A new study demonstrates for the first time that a nanoparticle-based imaging technology known as C dots is safe for human use and may be a more effective method of detecting tumors than traditional radiotracers.

Results from a first-in-human clinical trial suggest that a nanoparticle-based imaging technology known as Cornell dots (C dots) is safe for human use and may be more effective at mapping tumors than traditional radiotracers.

Invented by study co-author Ulrich Wiesner, PhD, professor of materials science and engineering at Cornell University in Ithaca, NY, C dots are organic silica particles 6 to 7 nm in diameter that encapsulate a fluorescent dye. Unlike other nanoparticles, such as liposomes, C dots are small enough to be renally excreted—avoiding toxic buildup in the liver—but large enough to stay in the body for at least 24 hours, unlike many small molecules.

After testing C dots successfully in human melanoma xenografts, researchers injected five metastatic melanoma patients with C dots coated with polyethylene glycol to ensure smooth passage through the kidney. Cyclic peptides, which target and bind to overexpressed integrins on tumor surfaces, were labeled with radioactive iodine to facilitate tracking with PET. Unlike quantum dots and other nanoparticles previously tested in animals, C dots produced no adverse side effects and cleared the body quickly. The results are published in Science Translational Medicine.

“This is the baseline study that establishes the safety and pharmacokinetics of using C dots,” says study senior author Michelle Bradbury, MD, PhD, associate professor of radiology at Memorial Sloan Kettering Cancer Center (MSKCC) in New York, NY. “Based on these results, the FDA is allowing us to expand the trial to other patients.”
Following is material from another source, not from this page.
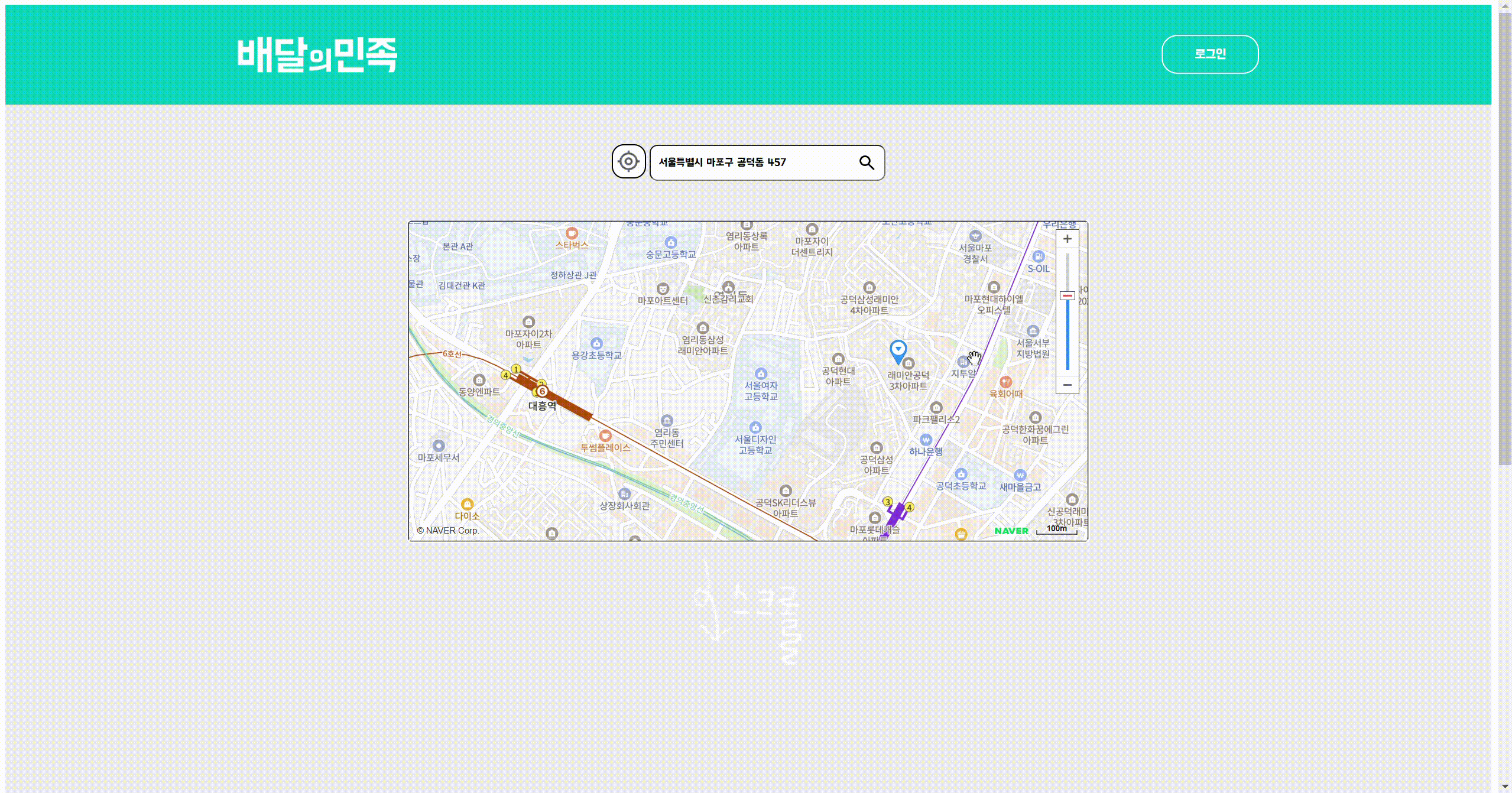Click the 배달의민족 logo
Image resolution: width=1512 pixels, height=793 pixels.
317,54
The peptides' ability to bind directly to tumors suggests that C dots may eventually be developed for drug delivery, says Bradbury. Besides melanoma patients, investigators plan to test the imaging technology in patients with prostate, cervical, and uterine cancers.

“When you look at the PET image, you're looking at the actual amount of particles that accumulate at the tumor site, which is an indicator of how much of a drug-bound particle goes into the tumor over a period of time,” she says. “We may be able to use that information to decide how much drug needs to be delivered to the tumor for treatment, so that we're using the properties of the tumor to determine a safe dose rather than the weight of the patient—pointing the way to individualized patient care.”

C dots are also being employed to track the extent of disease in a more specific way, says Bradbury. A separate human trial now under way at MSKCC combines C dot fluorescence with a handheld camera, allowing surgeons to view a high-resolution image of tumor tissue and more selectively remove cancerous lymph nodes.

“The idea is to use PET imaging to map the disease before an operation and use optical imaging during the operation,” says Bradbury. “We are in the early stages with these kinds of platforms that can target tumors and help surgeons do a better job of removing diseased tissue.”